===== Document passage =====

Lexington Herald Leader reported the guilty pleas of Moses Young, assistant director with the Office of Inspector General, and Sharon Harris, a state-employed nurse who covered up the inappropriate relationship and unethical behavior they had with at least one nursing home operator. Kentucky investigators learned they each lived in Lexington homes owned by Ralph Stacey Jr. At the time, Stacey owned Garrard Convalescent Home in Covington.
An April 1 indictment against Young alleged that Young lived rent-free from July 2005 to March 2008 in a condominium owned by a third party in violation of state ethics rules, identified in documents only as "R.S." A plea agreement said Young admitted that he and others made bogus rent receipts and presented them to a federal grand jury. sIn exchange, the indictment alleged, Young provided R.S. with inside agency information and instructions that would assist R.S. in passing inspections and obtaining favorable treatment with regard to administrative actions of the Cabinet for Health and Family Services. In exchange for the guilty plea, prosecutors said they would drop the charge related to Young allegedly providing inside information.

===== Extracted material =====

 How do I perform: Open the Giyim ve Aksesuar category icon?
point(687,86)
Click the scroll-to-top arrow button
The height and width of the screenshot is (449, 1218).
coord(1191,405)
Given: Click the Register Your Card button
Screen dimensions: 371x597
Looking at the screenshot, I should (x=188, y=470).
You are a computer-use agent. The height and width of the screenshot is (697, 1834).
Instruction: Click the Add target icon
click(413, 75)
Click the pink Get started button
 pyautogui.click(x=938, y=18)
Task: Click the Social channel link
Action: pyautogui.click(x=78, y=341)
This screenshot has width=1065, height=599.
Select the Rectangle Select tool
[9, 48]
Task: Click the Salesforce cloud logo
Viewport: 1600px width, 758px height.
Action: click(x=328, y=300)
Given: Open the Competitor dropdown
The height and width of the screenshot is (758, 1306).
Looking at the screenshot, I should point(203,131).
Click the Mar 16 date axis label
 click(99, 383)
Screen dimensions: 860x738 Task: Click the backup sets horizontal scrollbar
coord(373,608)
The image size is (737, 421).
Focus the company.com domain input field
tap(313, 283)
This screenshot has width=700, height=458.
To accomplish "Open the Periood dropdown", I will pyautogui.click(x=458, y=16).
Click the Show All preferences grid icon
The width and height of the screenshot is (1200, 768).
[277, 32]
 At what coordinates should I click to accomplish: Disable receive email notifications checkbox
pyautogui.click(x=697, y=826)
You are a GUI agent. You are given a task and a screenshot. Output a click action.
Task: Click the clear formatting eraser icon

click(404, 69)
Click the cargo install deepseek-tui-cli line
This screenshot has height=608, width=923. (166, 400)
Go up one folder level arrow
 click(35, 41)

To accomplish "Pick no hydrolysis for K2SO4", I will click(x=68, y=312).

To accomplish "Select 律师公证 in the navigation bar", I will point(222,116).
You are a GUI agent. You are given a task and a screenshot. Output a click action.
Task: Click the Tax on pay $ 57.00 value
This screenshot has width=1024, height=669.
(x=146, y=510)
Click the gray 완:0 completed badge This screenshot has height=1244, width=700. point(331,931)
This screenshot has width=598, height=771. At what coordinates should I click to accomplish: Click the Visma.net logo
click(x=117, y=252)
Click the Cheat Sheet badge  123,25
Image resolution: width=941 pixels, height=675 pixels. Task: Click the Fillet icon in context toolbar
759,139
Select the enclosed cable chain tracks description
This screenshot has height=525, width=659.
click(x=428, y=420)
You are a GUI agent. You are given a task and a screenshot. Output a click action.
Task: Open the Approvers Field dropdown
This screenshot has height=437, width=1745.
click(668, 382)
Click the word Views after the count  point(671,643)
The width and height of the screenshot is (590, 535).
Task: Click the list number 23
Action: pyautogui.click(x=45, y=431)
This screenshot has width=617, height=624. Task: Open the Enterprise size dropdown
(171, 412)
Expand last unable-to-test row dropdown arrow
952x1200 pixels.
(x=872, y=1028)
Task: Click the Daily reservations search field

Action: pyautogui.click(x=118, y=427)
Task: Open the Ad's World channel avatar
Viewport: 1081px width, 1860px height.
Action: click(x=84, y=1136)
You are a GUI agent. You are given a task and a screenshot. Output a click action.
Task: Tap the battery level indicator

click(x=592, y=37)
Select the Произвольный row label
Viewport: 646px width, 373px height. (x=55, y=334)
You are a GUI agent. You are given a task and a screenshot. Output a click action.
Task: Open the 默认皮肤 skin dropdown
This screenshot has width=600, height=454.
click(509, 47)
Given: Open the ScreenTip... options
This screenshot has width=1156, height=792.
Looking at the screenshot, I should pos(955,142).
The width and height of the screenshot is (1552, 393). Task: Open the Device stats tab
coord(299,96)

=====

◆ **Questions**
• A. In the news report on the guilty pleas of Moses Young and Sharon Harris, what nursing home did Ralph Stacey Jr. own at the time?
• B. Pick up the news report on the guilty pleas of Moses Young and Sharon Harris after its final sentence and continue it.

◆ **Responses to the exercise**
• A. Garrard Convalescent Home in Covington.

• B.
In her plea agreement, Harris admitted that she had "watched as others fabricated the receipts to thwart a criminal investigation." Her plea agreement said she told an FBI agent in April 2009 that she knew the rent receipts Young provided were genuine because she had personally delivered the receipts over time to the landlord.
Why didn’t they arrest Ralph Stacey for bribery or something?
Maybe this article from the Kentucky Lexington Herald Leader explains why. The Herald-Leader examined the industry’s campaign donations following stories earlier this summer that revealed systemic gaps in the state’s handling of abuse and neglect cases at nursing homes. The nursing home industry gave at least $1.8 million to Kentucky politicians over the last decade while lobbying against bills that would require them to hire more direct-care employees, face higher fines for violations and abide by stronger precautions against elder abuse, among others.
Nursing home reform bills usually are assigned to the House Health and Welfare Committee, where they perish. Committee chairman Tom Burch is invested in a real estate trust that includes nursing homes. Burch’s former House aide, Eric Clark, now is chief lobbyist for the Kentucky Association of Health Care Facilities, the group representing for-profit nursing homes, and runs its political action committee, which has given at least $90,750 in campaign donations since 2005. U.S. Senate Republican Leader Mitch McConnell gets more of the industry’s money than any other Kentucky politician, at least $266,350 over the last decade. McConnell does not support nursing home reform.
The Kentucky Association of Health Care Facilities gives annual awards to nursing homes that raise the most money for its political action committee, with special emphasis on companies that use payroll deduction to collect the money from employees.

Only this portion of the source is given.